In the United States, inflation is a product of the federal government’s departure from a hard money standard, from gold to paper, and a product of its debt living or deficit financing. The guilt for inflation is essentially the federal government’s guilt. But the blame is instead shifted by federal officials to the private sector: labor is creating inflation by demanding higher wages, and business is inflationary because it demands higher prices for goods, and threats are made of wage and price controls. The demands of capital and labor are, of course, the results of inflation and their steps to protect themselves against it, but the policy of socialism is to ascribe all guilt to the people, and all wisdom to the state, in every crisis.

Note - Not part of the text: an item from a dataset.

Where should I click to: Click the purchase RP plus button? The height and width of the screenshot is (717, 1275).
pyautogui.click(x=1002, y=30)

In these and other cases, the answer always remains the same: the socialist state wages war on the people. Whenever the scientific socialist state makes a mistake, the people suffer.

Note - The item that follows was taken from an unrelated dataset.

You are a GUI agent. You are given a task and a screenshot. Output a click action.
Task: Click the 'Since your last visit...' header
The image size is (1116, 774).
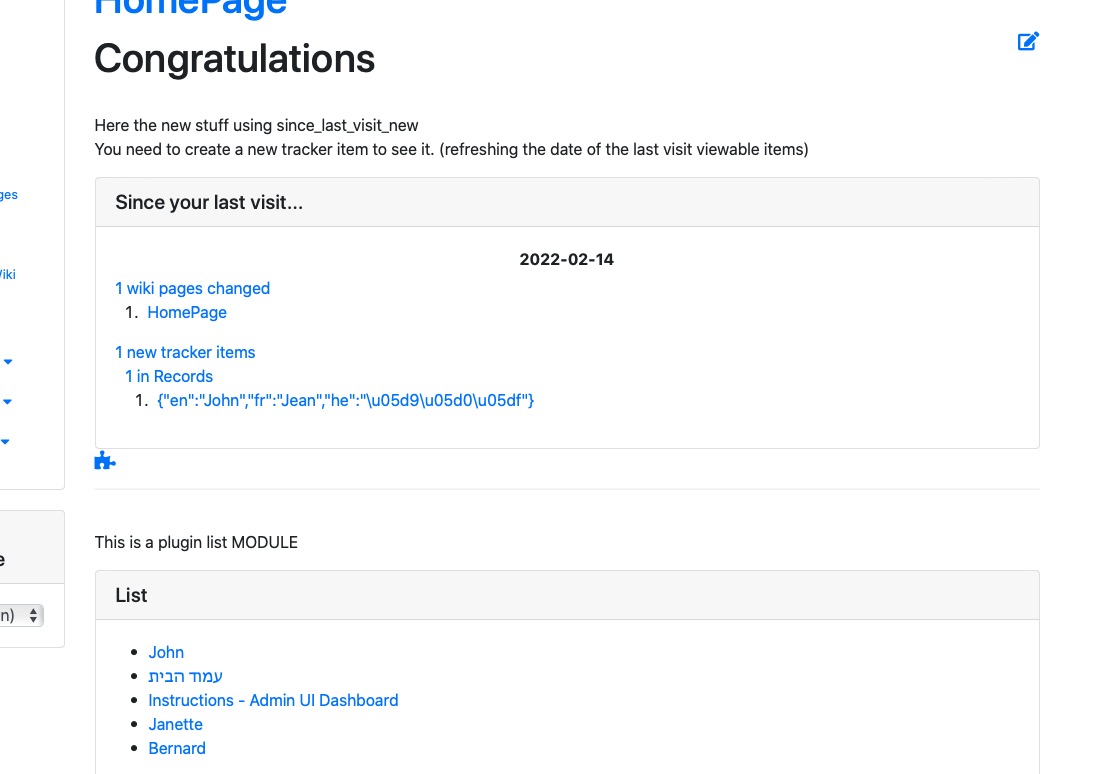(x=209, y=202)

The second aspect of this socialist civil warfare is that it is perpetual civil war because of perpetual failure. Socialism is incapable of solving any problem it addresses itself to in the economic sphere. Because its premises are unsound and wholly in error, its conclusions are consistently failures. But, since socialism is by definition the scientific answer to problems of society, socialism cannot blame itself. As a result, it wages perpetual civil warfare as its answer to perpetual failure.

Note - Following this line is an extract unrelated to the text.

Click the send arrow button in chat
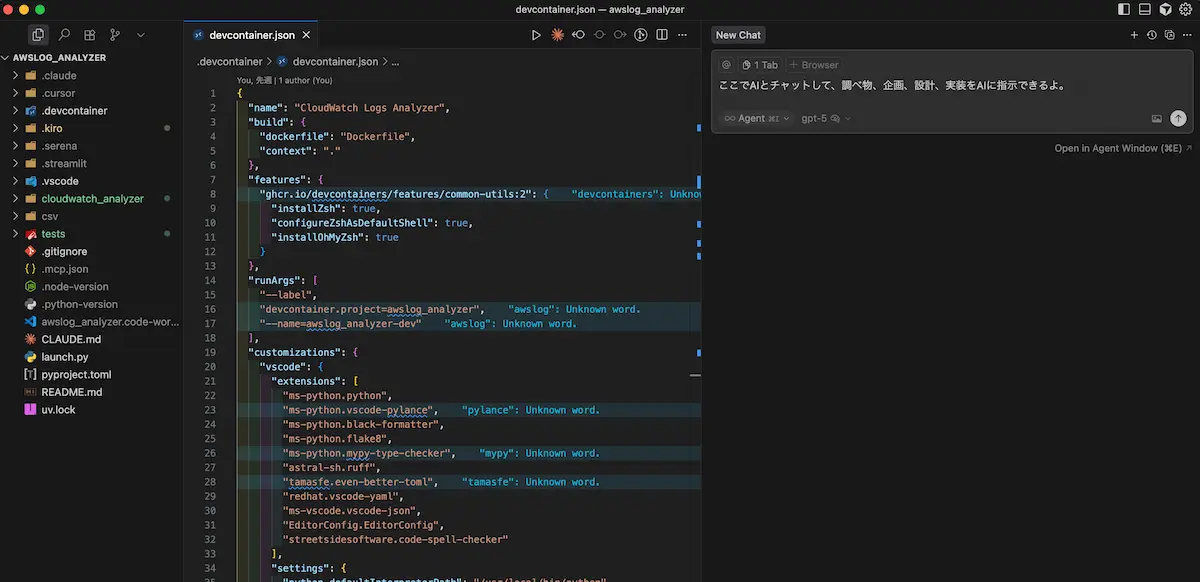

Third, the consequence of this perpetual civil warfare is an ever-deepening crisis. Propaganda works to disguise the crisis. We are always told that the Soviet Union is making economic and industrial progress and is becoming a milder dictatorship, but the reality is that it has merely gone from crisis to crisis and has faced a growing food shortage as a tribute to its incompetence. The other socialisms of the world have similar troubles. The little Fabian Socialist State of Great Britain is sinking steadily into the economic consequences of its own policies, and other Fabian states face a growing monetary and economic crisis. Socialism is never the way out for socialism, but simply the guarantee of an economic dead end.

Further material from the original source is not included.